[Collected data entries]
________________

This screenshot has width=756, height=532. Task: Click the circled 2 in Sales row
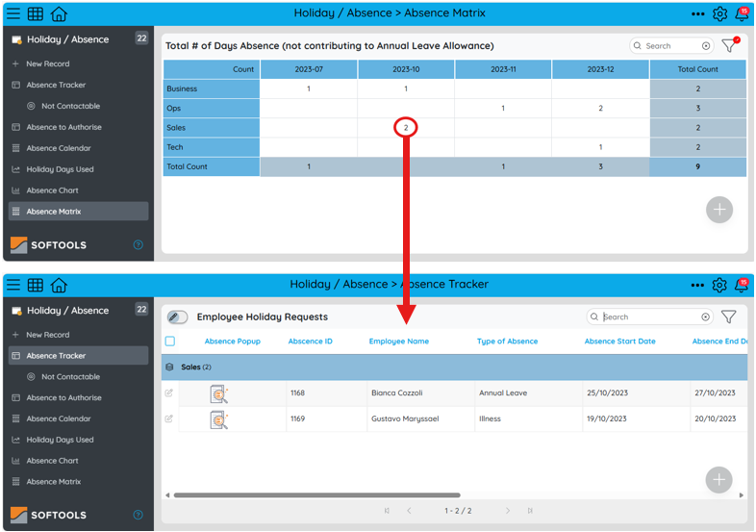click(406, 128)
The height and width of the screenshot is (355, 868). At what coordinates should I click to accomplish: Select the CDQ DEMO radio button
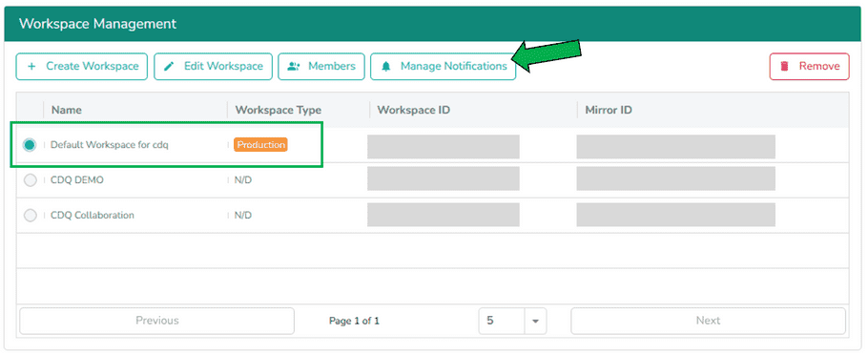pyautogui.click(x=30, y=180)
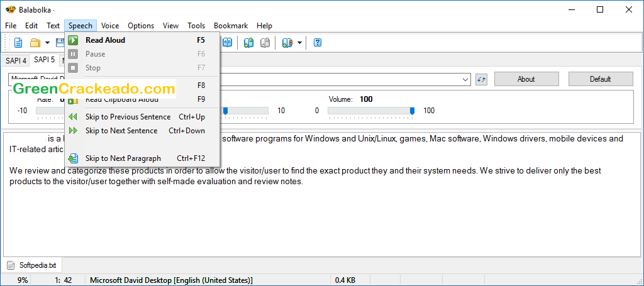
Task: Expand the dropdown arrow left of Help icon
Action: click(x=299, y=43)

________________

# The task:
Write the records above out again exactly, with no pictures in your copy.

# Exercise response:
This screenshot has width=756, height=532. Task: Click the circled 2 in Sales row
click(406, 128)
The height and width of the screenshot is (355, 868). At what coordinates should I click to accomplish: Select the CDQ DEMO radio button
pyautogui.click(x=30, y=180)
Task: Expand the dropdown arrow left of Help icon
Action: click(x=299, y=43)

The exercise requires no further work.